What Barack Obama is going to deliver to Congress tonight is not — repeat not — a State of the Union address.
But the president will make it sound like one.
Obama will use the “bully pulpit” of a nationally televised primetime address to the House, the Senate and the nation to sell not so much a specific plan as an understanding of the moment we are in — and of how we might get out of it.
This is a smart, and essential, move on Obama’s part.
Americans are deeply worried about the state of the union, specifically the economy.
They are looking to their president to lead them out of the thicket in which George Bush left the country when the 43rd president exited the White House barely a month ago.
Obama has the confidence of the American people — 63 percent of whom approve of how he is running the country, according to a fresh New York Times/CBS News poll — and he also has something else: their understanding that repairing a broken economy will not be easy work.
According to the Times/CBS survey, roughly half of all Americans surveyed express doubts about the prospect that the economic “stimulus” plan Obama signed into law last week will be sufficient to jumpstart the economy. More than two-thirds of those surveyed say they expect that more federal spending will be needed to get the economy humming.
That final number is the most important one for Obama, as he is going to have to propose more spending — not just to address the bank and mortgage crisis but to do what last week’s stimulus package was supposed to do but probably won’t: right the budgets of states and municipalities, keep schools adequately funded and start putting millions of Americans to work on infrastructure projects.
The difficult reality of an economic circumstance like the one in which the United States finds itself is that one, or two, or three interventions won’t be sufficient. The process of undoing decades of damage done by deregulators, free traders and fiscal fantasists is invariably long and frustrating.
For a president to succeed — indeed, for a president to survive politically — in such a period, he must have the combination of public confidence and public patience that Obama seems to enjoy at this point.
The president’s more severe Republican critics will attempt to undermine that confidence and put limits on that patience. This is the nature of politics.
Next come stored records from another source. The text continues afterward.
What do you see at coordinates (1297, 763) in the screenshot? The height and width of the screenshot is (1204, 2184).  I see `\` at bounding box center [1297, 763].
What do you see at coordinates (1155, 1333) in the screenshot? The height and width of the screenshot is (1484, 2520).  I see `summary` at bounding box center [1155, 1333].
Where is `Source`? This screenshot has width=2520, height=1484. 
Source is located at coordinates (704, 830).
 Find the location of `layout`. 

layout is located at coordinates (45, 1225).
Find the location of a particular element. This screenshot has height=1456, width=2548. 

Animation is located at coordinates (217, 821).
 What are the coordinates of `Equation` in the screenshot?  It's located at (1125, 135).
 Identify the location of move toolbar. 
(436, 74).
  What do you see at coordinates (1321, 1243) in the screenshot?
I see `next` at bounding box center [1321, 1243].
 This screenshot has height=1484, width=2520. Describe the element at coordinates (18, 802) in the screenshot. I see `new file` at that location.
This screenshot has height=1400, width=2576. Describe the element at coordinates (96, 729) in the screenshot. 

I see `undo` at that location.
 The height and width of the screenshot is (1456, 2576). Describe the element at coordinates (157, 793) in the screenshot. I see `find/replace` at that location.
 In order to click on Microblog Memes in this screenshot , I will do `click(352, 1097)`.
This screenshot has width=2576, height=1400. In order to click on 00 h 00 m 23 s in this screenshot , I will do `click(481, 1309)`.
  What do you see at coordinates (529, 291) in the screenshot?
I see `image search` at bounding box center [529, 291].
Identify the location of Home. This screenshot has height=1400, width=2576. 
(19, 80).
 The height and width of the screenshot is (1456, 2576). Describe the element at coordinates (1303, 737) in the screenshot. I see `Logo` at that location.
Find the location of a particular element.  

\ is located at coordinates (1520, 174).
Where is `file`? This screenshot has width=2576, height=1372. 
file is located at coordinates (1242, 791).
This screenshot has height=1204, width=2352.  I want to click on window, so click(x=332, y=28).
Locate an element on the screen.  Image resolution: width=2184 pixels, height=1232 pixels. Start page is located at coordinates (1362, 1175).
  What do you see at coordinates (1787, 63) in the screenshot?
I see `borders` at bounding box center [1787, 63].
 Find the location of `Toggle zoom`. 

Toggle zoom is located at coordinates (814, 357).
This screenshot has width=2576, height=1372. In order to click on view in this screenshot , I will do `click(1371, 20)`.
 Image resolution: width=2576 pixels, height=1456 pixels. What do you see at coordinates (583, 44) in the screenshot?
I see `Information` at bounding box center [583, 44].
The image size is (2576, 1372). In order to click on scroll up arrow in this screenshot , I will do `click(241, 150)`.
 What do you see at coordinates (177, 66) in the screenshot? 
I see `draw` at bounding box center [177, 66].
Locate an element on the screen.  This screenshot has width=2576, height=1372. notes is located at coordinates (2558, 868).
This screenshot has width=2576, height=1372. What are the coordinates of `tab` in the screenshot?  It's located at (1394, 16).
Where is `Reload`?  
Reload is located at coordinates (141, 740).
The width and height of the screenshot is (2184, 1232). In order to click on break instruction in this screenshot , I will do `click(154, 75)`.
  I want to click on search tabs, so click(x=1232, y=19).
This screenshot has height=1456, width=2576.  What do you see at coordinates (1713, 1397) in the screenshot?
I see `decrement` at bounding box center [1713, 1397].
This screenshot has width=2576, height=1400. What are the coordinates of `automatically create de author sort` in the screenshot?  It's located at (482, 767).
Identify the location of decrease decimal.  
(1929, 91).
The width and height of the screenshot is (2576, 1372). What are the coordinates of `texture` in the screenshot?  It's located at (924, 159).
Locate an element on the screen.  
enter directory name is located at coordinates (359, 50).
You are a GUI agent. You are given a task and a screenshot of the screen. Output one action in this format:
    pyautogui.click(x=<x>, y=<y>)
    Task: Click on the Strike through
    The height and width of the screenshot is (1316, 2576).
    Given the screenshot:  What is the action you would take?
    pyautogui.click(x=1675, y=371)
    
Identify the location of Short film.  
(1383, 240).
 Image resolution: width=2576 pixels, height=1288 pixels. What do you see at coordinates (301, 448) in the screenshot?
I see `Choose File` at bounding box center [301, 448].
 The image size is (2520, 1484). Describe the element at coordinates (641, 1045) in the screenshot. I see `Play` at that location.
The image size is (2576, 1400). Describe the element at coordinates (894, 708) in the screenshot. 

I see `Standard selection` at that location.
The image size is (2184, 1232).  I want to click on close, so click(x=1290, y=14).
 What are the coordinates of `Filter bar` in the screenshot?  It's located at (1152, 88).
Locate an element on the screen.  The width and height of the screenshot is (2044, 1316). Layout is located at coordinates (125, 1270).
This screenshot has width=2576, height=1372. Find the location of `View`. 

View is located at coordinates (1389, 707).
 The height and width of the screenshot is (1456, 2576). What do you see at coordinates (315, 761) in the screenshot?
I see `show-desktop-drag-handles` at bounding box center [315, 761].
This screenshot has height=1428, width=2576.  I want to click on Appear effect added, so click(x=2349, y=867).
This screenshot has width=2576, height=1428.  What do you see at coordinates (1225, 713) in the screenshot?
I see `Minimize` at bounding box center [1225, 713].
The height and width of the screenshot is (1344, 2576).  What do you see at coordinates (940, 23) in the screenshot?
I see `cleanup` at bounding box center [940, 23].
And this is why Obama is making full use of the bully pulpit tonight.
New presidents aren’t required to deliver State of the Union addresses because they have just inherited responsibility for “the union” and thus are not expected to report to Congress on the “state” that it is in until they have had a chance to get to know their way around.
But Barack Obama does not have the luxury of time. The state of the union he inherited is miserable — and, perhaps, even tenuous.
Americans have faith that Obama can improve things, and they appear to understand that it will take him time to accomplish the task. But the quality of his communication with the people — over and above the criticisms in Congress and the punditoid blathering in the media — will determine how much time.
So the president will deliver what for him and for the republic is an exceptionally important address on the state of the union tonight, even if it is not — repeat not a State of the Union address.